_Task to complete_
A complete, exact copy of the data is the required answer.

_Records for the task_
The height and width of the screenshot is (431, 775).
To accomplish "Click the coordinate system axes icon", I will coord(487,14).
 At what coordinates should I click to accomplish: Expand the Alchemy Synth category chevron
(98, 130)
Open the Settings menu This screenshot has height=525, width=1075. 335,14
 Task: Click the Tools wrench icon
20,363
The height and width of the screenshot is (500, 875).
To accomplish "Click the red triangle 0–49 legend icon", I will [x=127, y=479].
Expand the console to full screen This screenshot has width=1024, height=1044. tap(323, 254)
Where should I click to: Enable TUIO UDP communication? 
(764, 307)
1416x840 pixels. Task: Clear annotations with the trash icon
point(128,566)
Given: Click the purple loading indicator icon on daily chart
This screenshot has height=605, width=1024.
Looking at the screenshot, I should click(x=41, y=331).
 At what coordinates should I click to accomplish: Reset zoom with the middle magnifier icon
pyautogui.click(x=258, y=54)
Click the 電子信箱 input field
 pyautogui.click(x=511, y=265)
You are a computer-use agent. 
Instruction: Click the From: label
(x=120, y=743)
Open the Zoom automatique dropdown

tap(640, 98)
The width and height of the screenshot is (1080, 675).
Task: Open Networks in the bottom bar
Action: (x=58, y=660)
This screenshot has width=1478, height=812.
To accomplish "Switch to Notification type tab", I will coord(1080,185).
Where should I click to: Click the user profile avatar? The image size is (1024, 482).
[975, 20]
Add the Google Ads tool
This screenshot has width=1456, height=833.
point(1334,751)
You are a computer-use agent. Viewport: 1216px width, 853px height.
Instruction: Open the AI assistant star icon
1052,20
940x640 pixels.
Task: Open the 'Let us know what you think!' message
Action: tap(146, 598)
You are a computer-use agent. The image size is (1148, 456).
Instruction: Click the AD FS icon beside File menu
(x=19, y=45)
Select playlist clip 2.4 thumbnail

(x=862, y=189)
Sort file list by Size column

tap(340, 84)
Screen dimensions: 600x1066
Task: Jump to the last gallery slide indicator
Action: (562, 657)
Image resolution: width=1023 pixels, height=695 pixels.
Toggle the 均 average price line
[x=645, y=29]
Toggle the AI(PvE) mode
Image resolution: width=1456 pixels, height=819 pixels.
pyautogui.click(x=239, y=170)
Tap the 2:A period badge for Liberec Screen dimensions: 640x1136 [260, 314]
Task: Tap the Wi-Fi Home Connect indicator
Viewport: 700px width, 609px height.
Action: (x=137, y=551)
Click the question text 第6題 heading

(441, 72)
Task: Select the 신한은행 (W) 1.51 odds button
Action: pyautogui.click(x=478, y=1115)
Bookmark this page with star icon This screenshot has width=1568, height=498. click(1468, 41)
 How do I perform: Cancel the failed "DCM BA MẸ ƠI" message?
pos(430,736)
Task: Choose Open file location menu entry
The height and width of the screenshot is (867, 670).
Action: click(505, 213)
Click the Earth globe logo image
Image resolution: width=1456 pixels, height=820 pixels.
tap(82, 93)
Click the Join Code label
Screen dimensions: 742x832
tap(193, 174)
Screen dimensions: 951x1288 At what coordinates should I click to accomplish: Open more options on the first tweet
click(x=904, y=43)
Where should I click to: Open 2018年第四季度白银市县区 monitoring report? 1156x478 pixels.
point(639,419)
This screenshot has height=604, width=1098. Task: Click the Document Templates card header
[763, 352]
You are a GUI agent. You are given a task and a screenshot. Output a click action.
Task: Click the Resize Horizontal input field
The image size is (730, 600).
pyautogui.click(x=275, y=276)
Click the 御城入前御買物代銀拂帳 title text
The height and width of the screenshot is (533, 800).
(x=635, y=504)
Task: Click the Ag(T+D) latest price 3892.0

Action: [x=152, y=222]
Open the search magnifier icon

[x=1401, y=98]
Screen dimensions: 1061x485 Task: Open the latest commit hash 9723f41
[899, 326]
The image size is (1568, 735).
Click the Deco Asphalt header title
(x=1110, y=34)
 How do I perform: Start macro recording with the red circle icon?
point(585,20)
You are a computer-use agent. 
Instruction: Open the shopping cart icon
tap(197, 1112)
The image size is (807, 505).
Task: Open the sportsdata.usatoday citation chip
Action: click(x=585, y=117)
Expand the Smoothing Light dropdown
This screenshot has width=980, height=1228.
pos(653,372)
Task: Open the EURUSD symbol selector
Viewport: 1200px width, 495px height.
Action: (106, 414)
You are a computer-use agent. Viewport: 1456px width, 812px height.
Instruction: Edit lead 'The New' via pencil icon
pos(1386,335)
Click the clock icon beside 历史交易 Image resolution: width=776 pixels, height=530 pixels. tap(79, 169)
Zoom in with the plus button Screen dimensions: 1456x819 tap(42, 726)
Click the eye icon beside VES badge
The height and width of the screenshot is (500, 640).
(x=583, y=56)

_Expected answer_
The height and width of the screenshot is (431, 775).
To accomplish "Click the coordinate system axes icon", I will coord(487,14).
 At what coordinates should I click to accomplish: Expand the Alchemy Synth category chevron
(98, 130)
Open the Settings menu This screenshot has height=525, width=1075. 335,14
 Task: Click the Tools wrench icon
20,363
The height and width of the screenshot is (500, 875).
To accomplish "Click the red triangle 0–49 legend icon", I will [x=127, y=479].
Expand the console to full screen This screenshot has width=1024, height=1044. tap(323, 254)
Where should I click to: Enable TUIO UDP communication? 
(764, 307)
1416x840 pixels. Task: Clear annotations with the trash icon
point(128,566)
Given: Click the purple loading indicator icon on daily chart
This screenshot has height=605, width=1024.
Looking at the screenshot, I should click(x=41, y=331).
 At what coordinates should I click to accomplish: Reset zoom with the middle magnifier icon
pyautogui.click(x=258, y=54)
Click the 電子信箱 input field
 pyautogui.click(x=511, y=265)
You are a computer-use agent. 
Instruction: Click the From: label
(x=120, y=743)
Open the Zoom automatique dropdown

tap(640, 98)
The width and height of the screenshot is (1080, 675).
Task: Open Networks in the bottom bar
Action: (x=58, y=660)
This screenshot has width=1478, height=812.
To accomplish "Switch to Notification type tab", I will coord(1080,185).
Where should I click to: Click the user profile avatar? The image size is (1024, 482).
[975, 20]
Add the Google Ads tool
This screenshot has width=1456, height=833.
point(1334,751)
You are a computer-use agent. Viewport: 1216px width, 853px height.
Instruction: Open the AI assistant star icon
1052,20
940x640 pixels.
Task: Open the 'Let us know what you think!' message
Action: tap(146, 598)
You are a computer-use agent. The image size is (1148, 456).
Instruction: Click the AD FS icon beside File menu
(x=19, y=45)
Select playlist clip 2.4 thumbnail

(x=862, y=189)
Sort file list by Size column

tap(340, 84)
Screen dimensions: 600x1066
Task: Jump to the last gallery slide indicator
Action: (562, 657)
Image resolution: width=1023 pixels, height=695 pixels.
Toggle the 均 average price line
[x=645, y=29]
Toggle the AI(PvE) mode
Image resolution: width=1456 pixels, height=819 pixels.
pyautogui.click(x=239, y=170)
Tap the 2:A period badge for Liberec Screen dimensions: 640x1136 [260, 314]
Task: Tap the Wi-Fi Home Connect indicator
Viewport: 700px width, 609px height.
Action: (x=137, y=551)
Click the question text 第6題 heading

(441, 72)
Task: Select the 신한은행 (W) 1.51 odds button
Action: pyautogui.click(x=478, y=1115)
Bookmark this page with star icon This screenshot has width=1568, height=498. click(1468, 41)
 How do I perform: Cancel the failed "DCM BA MẸ ƠI" message?
pos(430,736)
Task: Choose Open file location menu entry
The height and width of the screenshot is (867, 670).
Action: click(505, 213)
Click the Earth globe logo image
Image resolution: width=1456 pixels, height=820 pixels.
tap(82, 93)
Click the Join Code label
Screen dimensions: 742x832
tap(193, 174)
Screen dimensions: 951x1288 At what coordinates should I click to accomplish: Open more options on the first tweet
click(x=904, y=43)
Where should I click to: Open 2018年第四季度白银市县区 monitoring report? 1156x478 pixels.
point(639,419)
This screenshot has height=604, width=1098. Task: Click the Document Templates card header
[763, 352]
You are a GUI agent. You are given a task and a screenshot. Output a click action.
Task: Click the Resize Horizontal input field
The image size is (730, 600).
pyautogui.click(x=275, y=276)
Click the 御城入前御買物代銀拂帳 title text
The height and width of the screenshot is (533, 800).
(x=635, y=504)
Task: Click the Ag(T+D) latest price 3892.0

Action: [x=152, y=222]
Open the search magnifier icon

[x=1401, y=98]
Screen dimensions: 1061x485 Task: Open the latest commit hash 9723f41
[899, 326]
The image size is (1568, 735).
Click the Deco Asphalt header title
(x=1110, y=34)
 How do I perform: Start macro recording with the red circle icon?
point(585,20)
You are a computer-use agent. 
Instruction: Open the shopping cart icon
tap(197, 1112)
The image size is (807, 505).
Task: Open the sportsdata.usatoday citation chip
Action: click(x=585, y=117)
Expand the Smoothing Light dropdown
This screenshot has width=980, height=1228.
pos(653,372)
Task: Open the EURUSD symbol selector
Viewport: 1200px width, 495px height.
Action: (106, 414)
You are a computer-use agent. Viewport: 1456px width, 812px height.
Instruction: Edit lead 'The New' via pencil icon
pos(1386,335)
Click the clock icon beside 历史交易 Image resolution: width=776 pixels, height=530 pixels. tap(79, 169)
Zoom in with the plus button Screen dimensions: 1456x819 tap(42, 726)
Click the eye icon beside VES badge
The height and width of the screenshot is (500, 640).
(x=583, y=56)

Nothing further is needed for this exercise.